▶ _주어진 지시_
아래 항목에서 "Disclaimer (49, 2219)" 문구가 있는 줄부터 마지막 줄까지, 양 끝 줄을 포함해 한 글자도 바꾸지 말고 그대로 옮겨 적으세요.

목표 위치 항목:
=======
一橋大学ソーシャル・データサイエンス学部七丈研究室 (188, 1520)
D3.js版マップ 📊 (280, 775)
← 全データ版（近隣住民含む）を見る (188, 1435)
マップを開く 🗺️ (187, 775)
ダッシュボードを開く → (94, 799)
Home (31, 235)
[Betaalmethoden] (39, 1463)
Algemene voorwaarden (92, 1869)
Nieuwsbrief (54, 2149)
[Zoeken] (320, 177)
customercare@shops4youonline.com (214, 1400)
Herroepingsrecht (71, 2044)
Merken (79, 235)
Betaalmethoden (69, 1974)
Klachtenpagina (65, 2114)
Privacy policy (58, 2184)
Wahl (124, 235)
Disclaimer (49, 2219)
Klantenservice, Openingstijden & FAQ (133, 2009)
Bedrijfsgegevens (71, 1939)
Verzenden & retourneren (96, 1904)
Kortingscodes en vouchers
=======
▶ _작성한 답변_
Disclaimer (49, 2219)
Klantenservice, Openingstijden & FAQ (133, 2009)
Bedrijfsgegevens (71, 1939)
Verzenden & retourneren (96, 1904)
Kortingscodes en vouchers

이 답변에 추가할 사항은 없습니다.